AG: “Discretion is the better part of valor” – Yes – Yeah, it would be just the opposite of discretion. “The horses of instruction” will always say, “Well, compromise, make do, work within the system, adapt, don’t make waves, don’t rock the boat, be gentle, be sensible, use skilful means, go (waltzing) tonight with the Regent (sic) – That would be “the horses of instruction”. He’s not denying that “the horses of instruction” have instruction. I mean there is instruction from the horses’ situation ( – why “horse”? – I don’t know. There must be some.. probably some kind of symbolism. Is somebody going to take the trouble to look “horse” in (S. Foster Damon). Look up the horse and see if the horse is anything more. It probably recurs.

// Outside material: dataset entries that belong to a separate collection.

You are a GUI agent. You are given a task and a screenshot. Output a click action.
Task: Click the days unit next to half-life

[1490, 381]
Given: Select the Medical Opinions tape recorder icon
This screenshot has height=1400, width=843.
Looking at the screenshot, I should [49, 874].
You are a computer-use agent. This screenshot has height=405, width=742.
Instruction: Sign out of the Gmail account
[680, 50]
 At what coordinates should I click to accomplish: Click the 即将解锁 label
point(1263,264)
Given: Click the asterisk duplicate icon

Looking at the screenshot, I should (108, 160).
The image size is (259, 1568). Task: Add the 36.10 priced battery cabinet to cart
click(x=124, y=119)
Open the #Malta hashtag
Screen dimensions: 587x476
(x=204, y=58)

Horse is sometimes… in the drawings, you’ll notice, there’s occasionally a horse rising on its hind legs in a… it’s like a wind-horse almost, or a horse rising up into the wind, in some of the… I think probably here itself, in the (“Marriage of Heaven and Hell)”, (in) one of the pages… (ah, I don’t know where he is!… we’ll come on him sooner or later), but, a marginal figure – now I think there’s a horse falling in one of them, yeah, there’s a horse falling on.. [Allen continues to peruse the illustrations] that must be a ”horse of instruction” falling, in fact, on Plate V – got that? – Plate V – A horse being instructed – yeah – (and) Plate XIV,, near the foot of the page, there’s “a prancing horse expressing energy released” – in Plate XIV – yeah, at the bottom, near the foot of the page, see it? – in the “For man has closed himself up” (“For man has closed himself up, till he sees all things through the narrow chinks of his cavern”), and in-between the banners unfurling from the letters is a little horse rising, which Keynes describes as a horse, “a prancing horse expressing energy released”.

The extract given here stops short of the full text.